Nitrogen Redox Controls on Greenhouse Gas Production in Yedoma Taliks

Large carbon and nitrogen pools are disproportionately concentrated in the icy, Pleistocene-aged silt deposits of Arctic Yedoma permafrost. Upon thaw, these undergo microbial mineralization, releasing greenhouse gases (GHGs) including carbon dioxide (CO₂), methane (CH₄), and nitrous oxide (N₂O). Here, we present combined geochemical data with microbial function and community dynamics from deep (7-m) talik soil boreholes in water-unsaturated yedoma upland in interior Alaska. Our results reveal significant in situ seasonal shifts in microbial function, community composition, and diversity throughout the talik. Methanogenesis persisted in the deep talik year-round. Winter methanotrophy was negligible within and above the methanogenic zone, leading to elevated CH₄ production and emission to the atmosphere.

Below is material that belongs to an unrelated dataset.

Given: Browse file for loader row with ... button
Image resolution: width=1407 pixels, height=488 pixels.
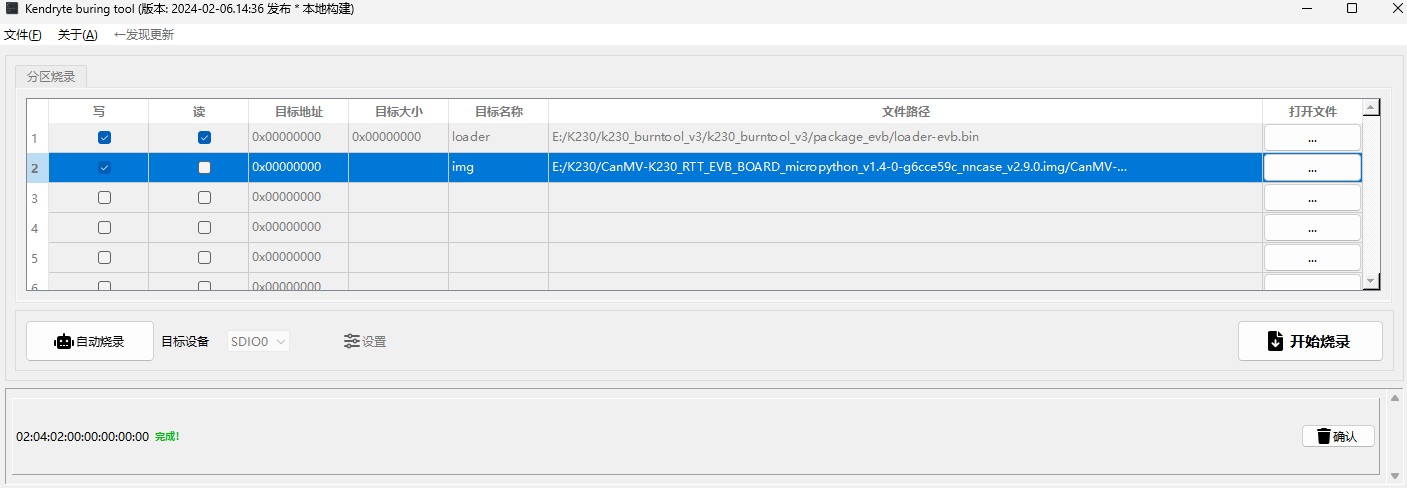Looking at the screenshot, I should pyautogui.click(x=1311, y=138).
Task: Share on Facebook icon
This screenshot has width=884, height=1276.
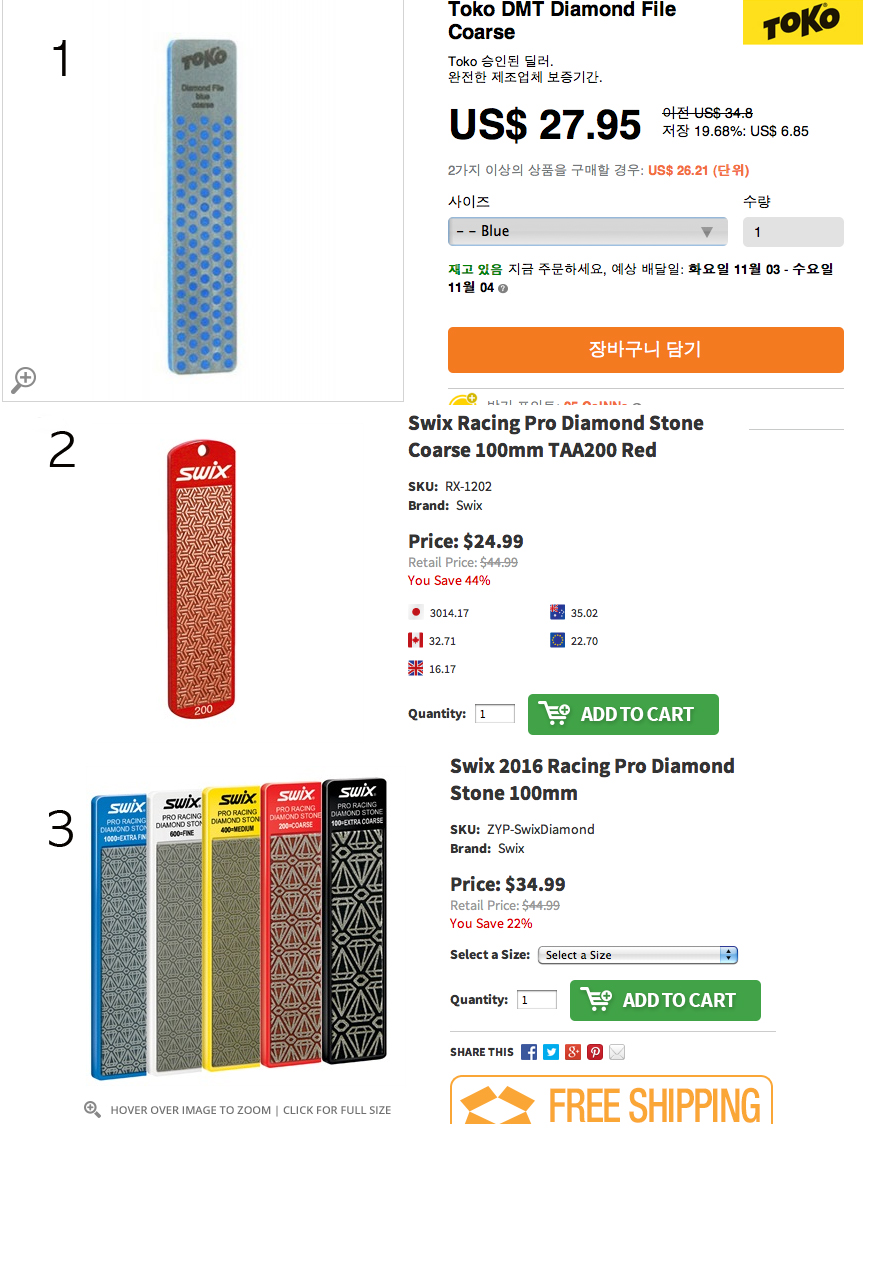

This is likely due to reduced microbial methanotrophic activity associated with lower temperatures and nitrogen availability. During summer, strong aerobic methanotrophy near the soil surface reduced CH₄ emissions. Nitrate/nitrite-mediated anaerobic oxidation of methane (AOM) by both archaea (ANME-2d clade) and bacteria (NC10 phylum) occurred at and above the anoxic methanogenic zone, further offsetting CH₄ production. In contrast to CH4 production potentials, which were higher in surface soils in winter compared to summer, we observed higher N₂O production potentials in summer compared to winter. Nitrous oxide concentrations peaked at 10 cm (7.2 μM) and 105 cm (6.7 μM) and were associated with denitrification; nitrogen-mediated AOM by Methanoperedens (ANME2d). In the summer only and within the top 1 m of soil, high expression of nitrogen-related genes (narG, norB, amoA, Annamox, and Feammox) indicated active redox dynamics, potentially providing nitrogen species for AOM. The potential N₂O production in summer may imply higher net GHG emissions from yedoma uplands as climate change leads to longer summers and warmer soils in the future.